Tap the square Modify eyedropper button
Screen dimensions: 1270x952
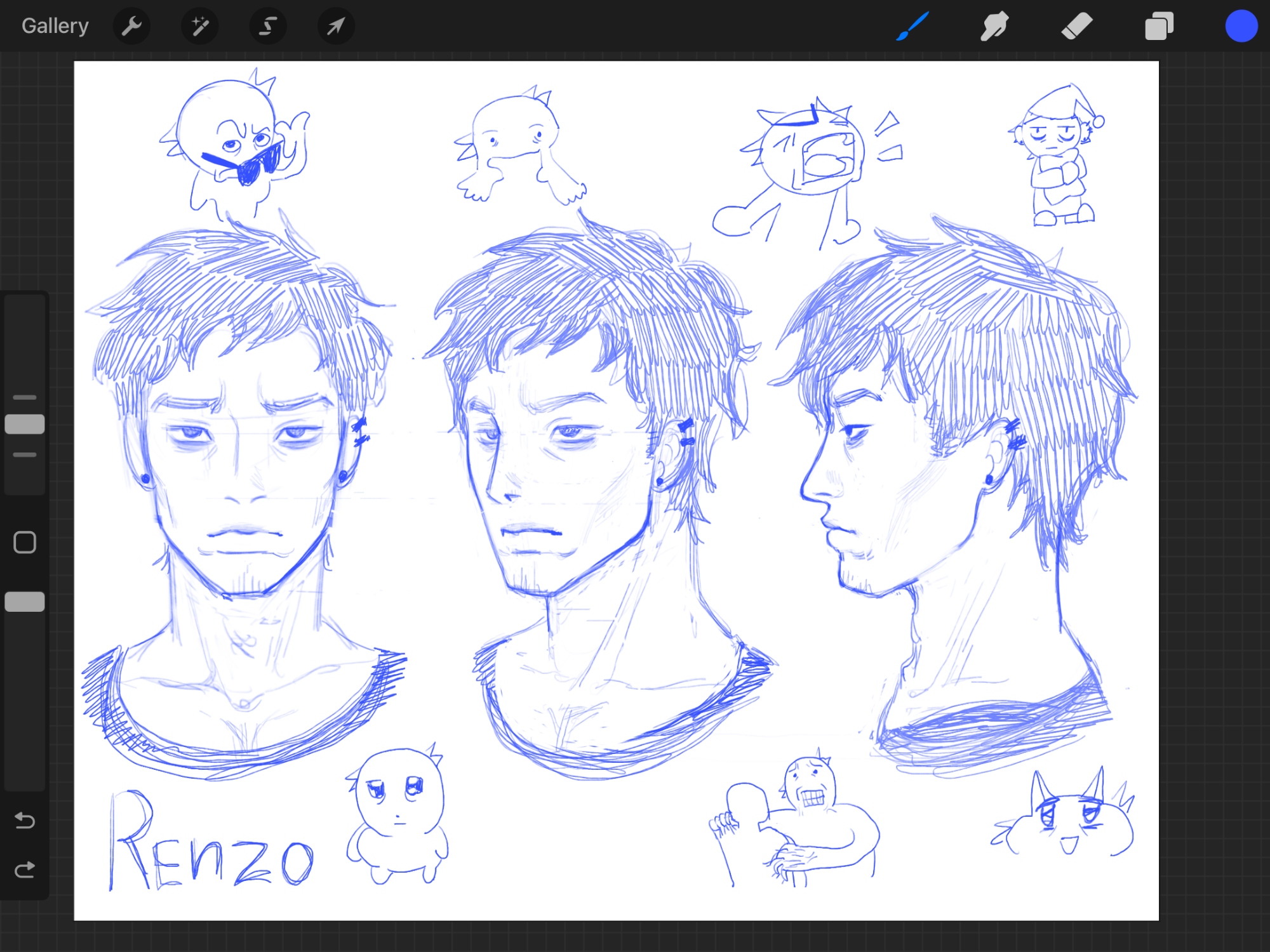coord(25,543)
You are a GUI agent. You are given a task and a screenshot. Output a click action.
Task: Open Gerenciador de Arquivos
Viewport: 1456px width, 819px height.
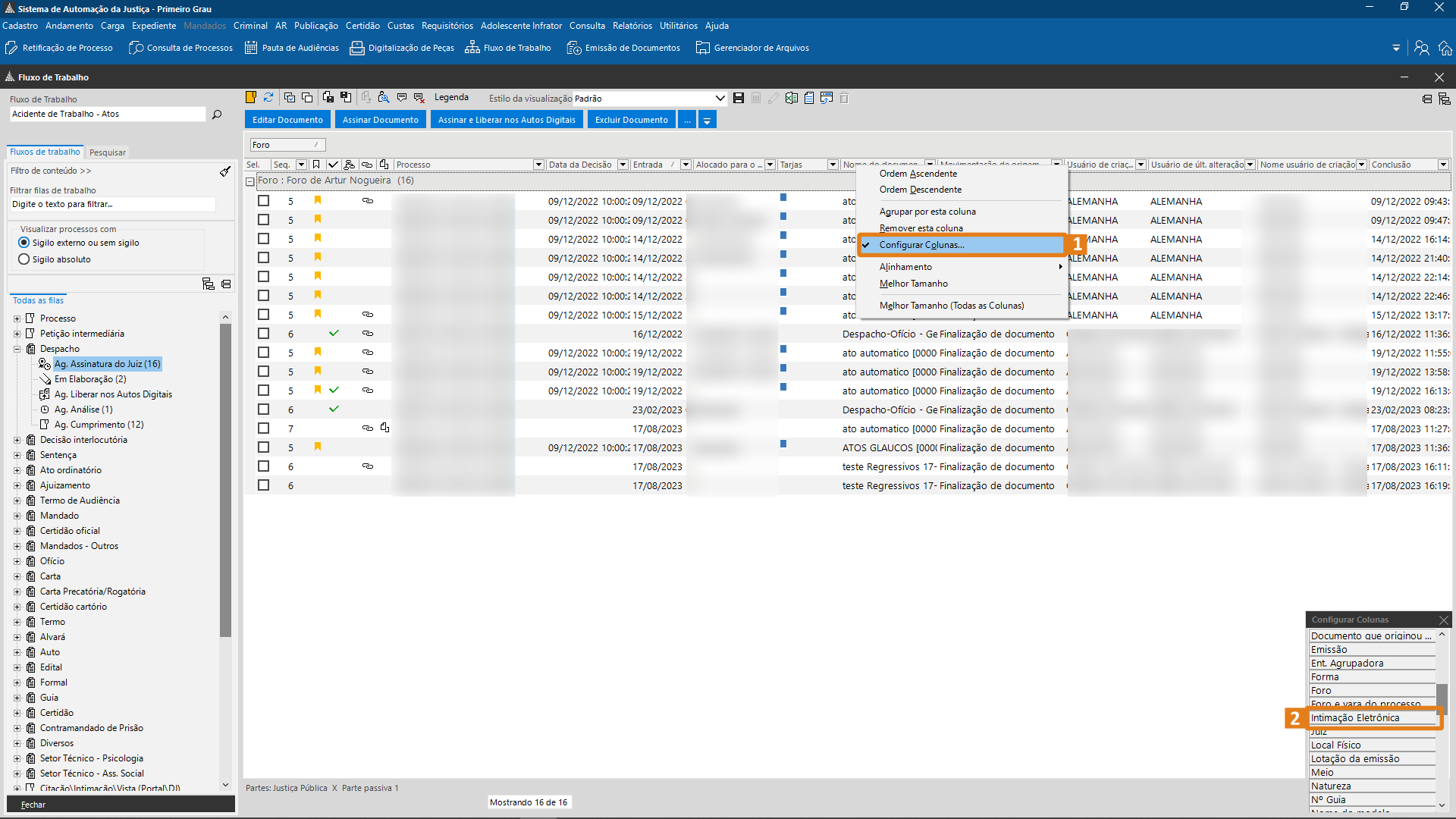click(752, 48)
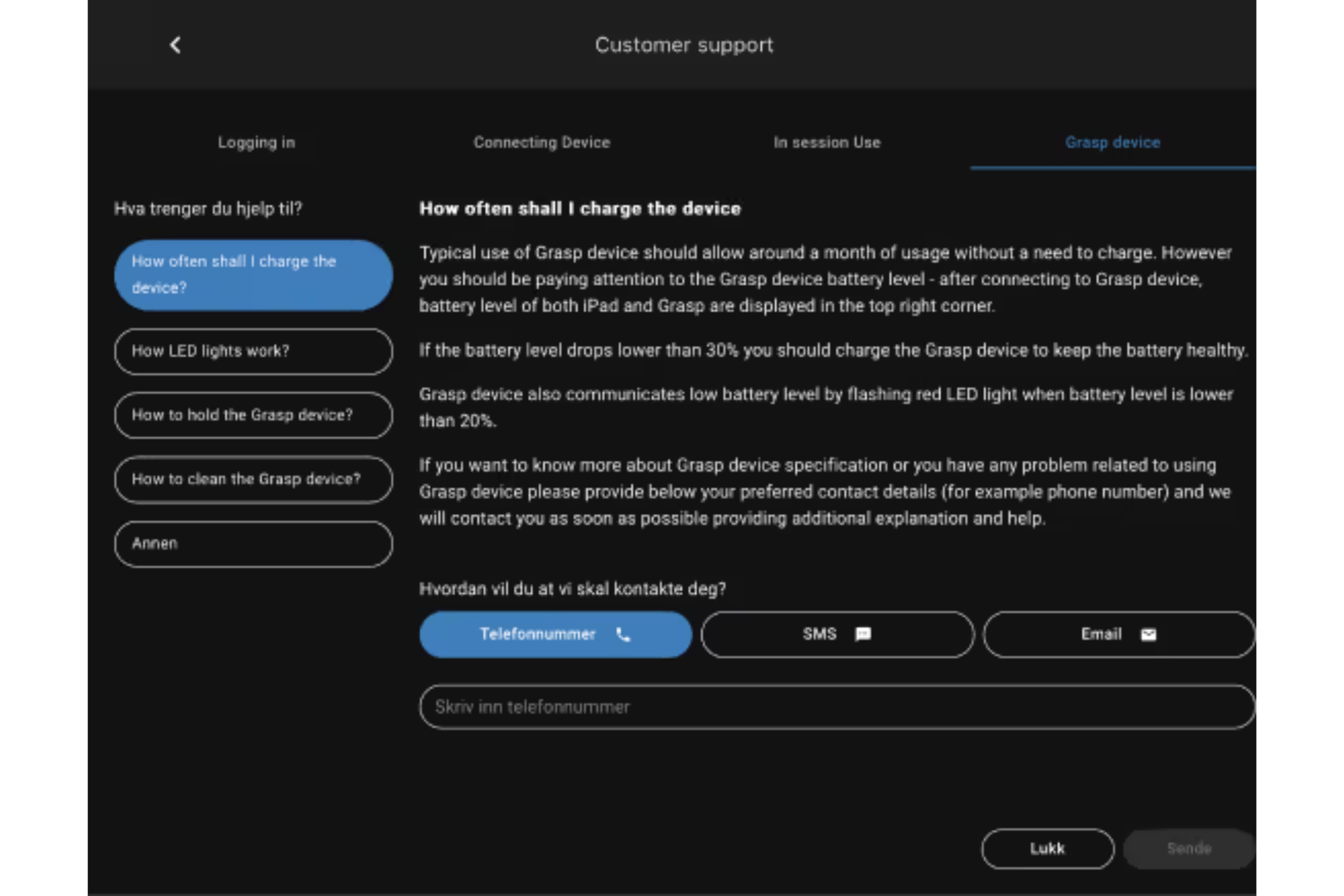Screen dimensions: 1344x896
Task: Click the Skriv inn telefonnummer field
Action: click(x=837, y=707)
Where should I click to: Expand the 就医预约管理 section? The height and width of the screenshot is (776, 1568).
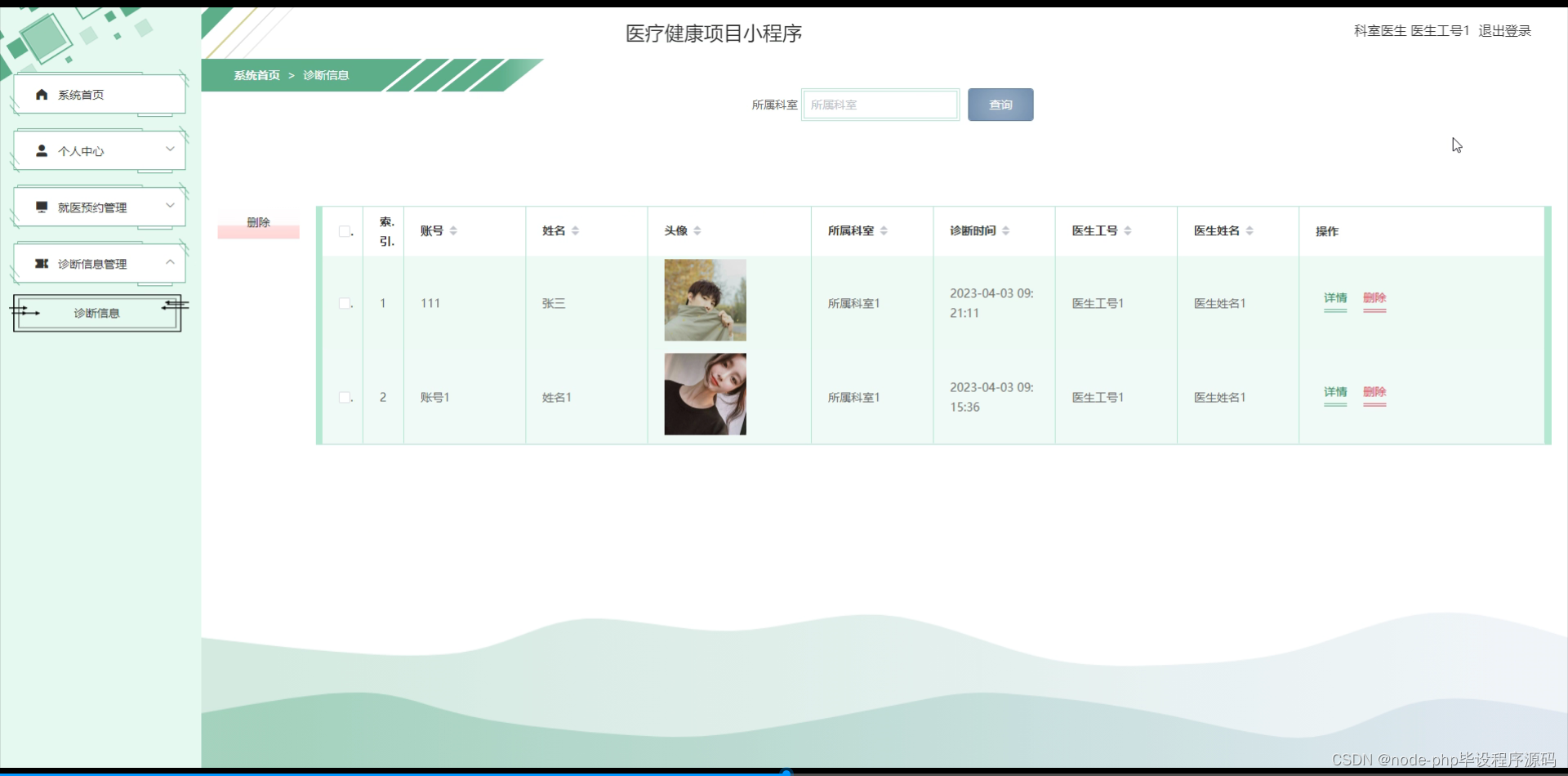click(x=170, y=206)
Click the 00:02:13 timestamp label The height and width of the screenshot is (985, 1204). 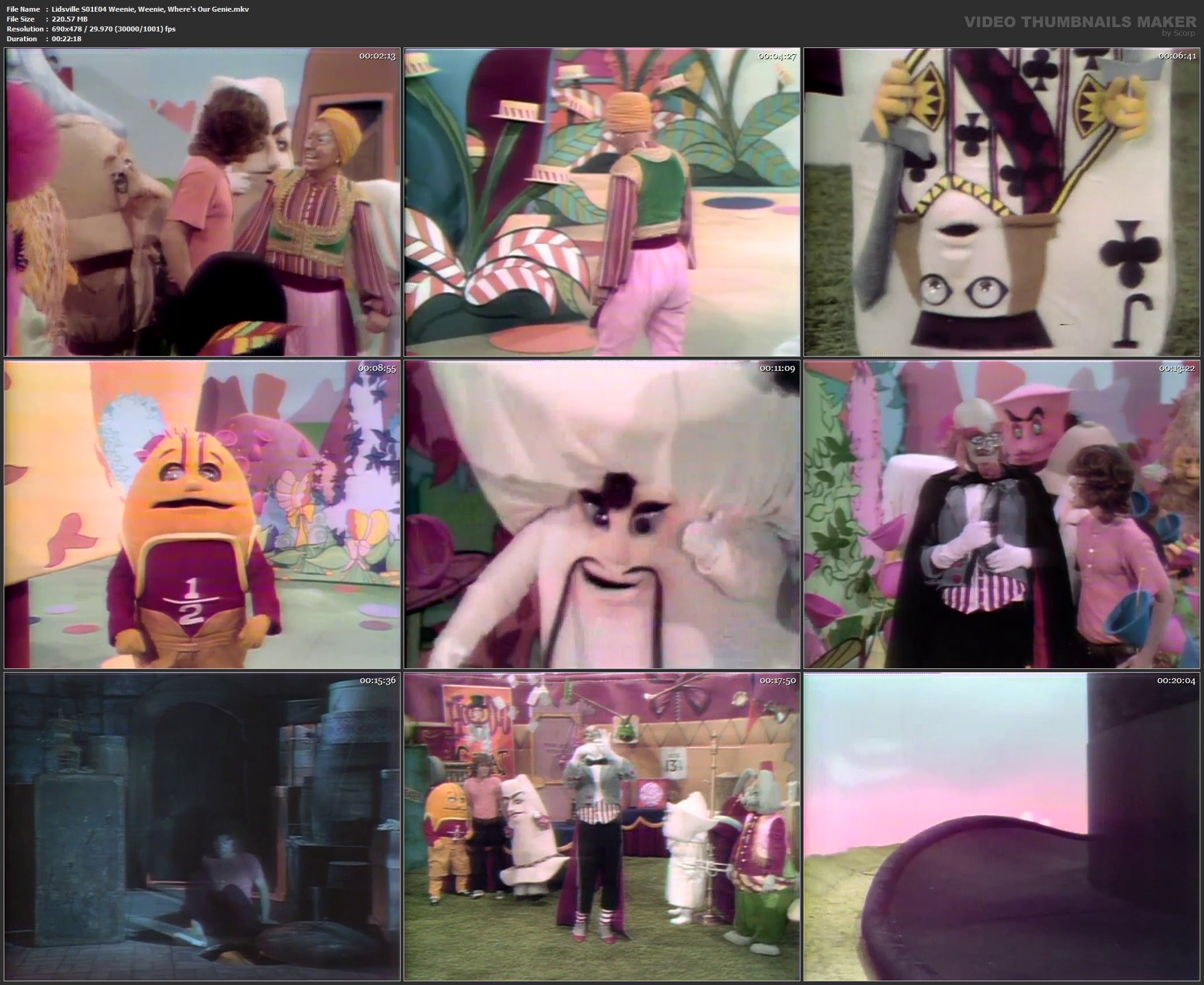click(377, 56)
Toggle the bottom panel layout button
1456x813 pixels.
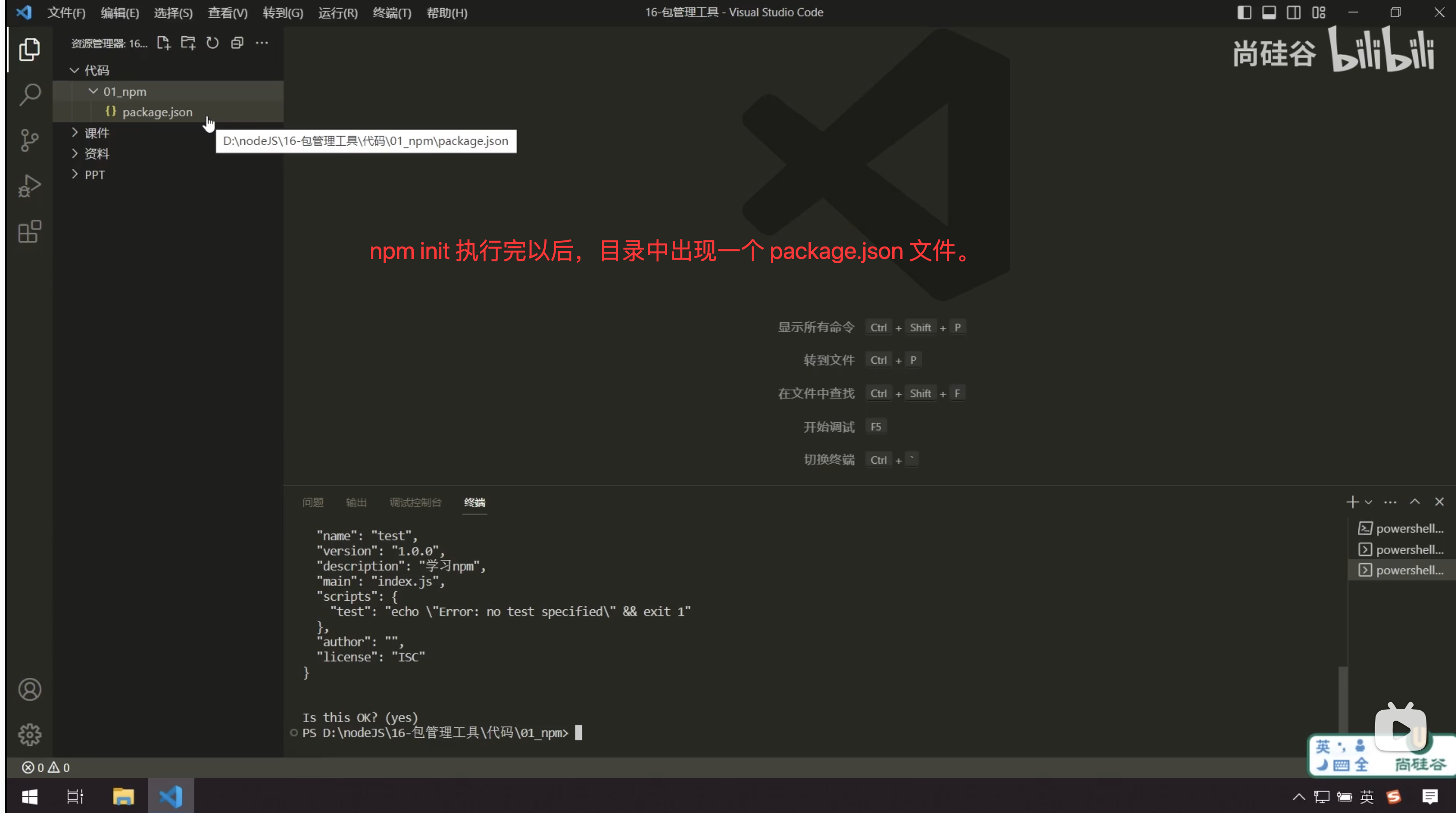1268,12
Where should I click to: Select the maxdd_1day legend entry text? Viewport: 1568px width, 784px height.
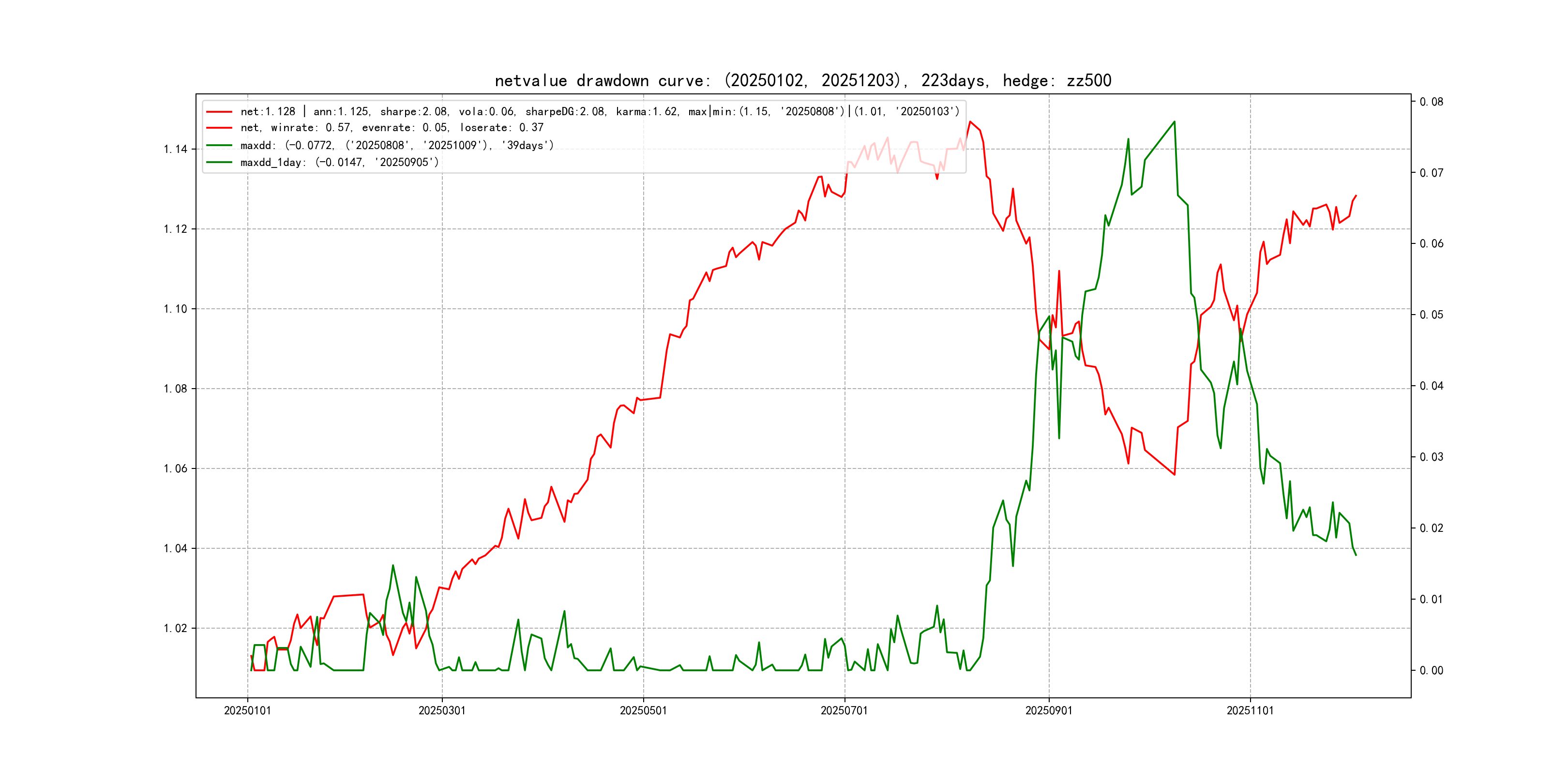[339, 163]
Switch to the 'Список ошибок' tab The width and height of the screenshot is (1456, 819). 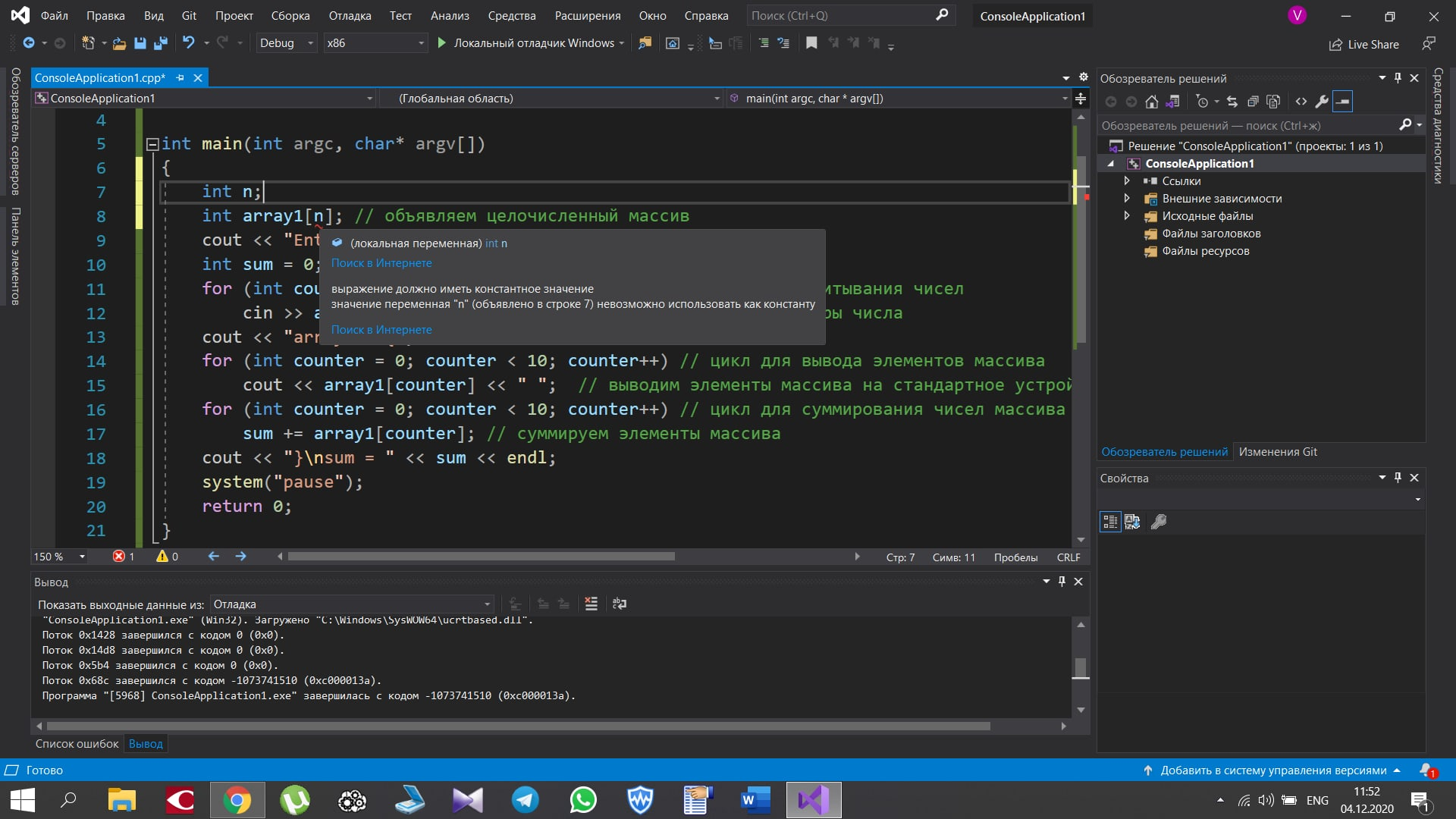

What the task asks:
In the data above, which lines have "button"? Report each of them.

Answer:
Tap the square Modify eyedropper button
Toggle the bottom panel layout button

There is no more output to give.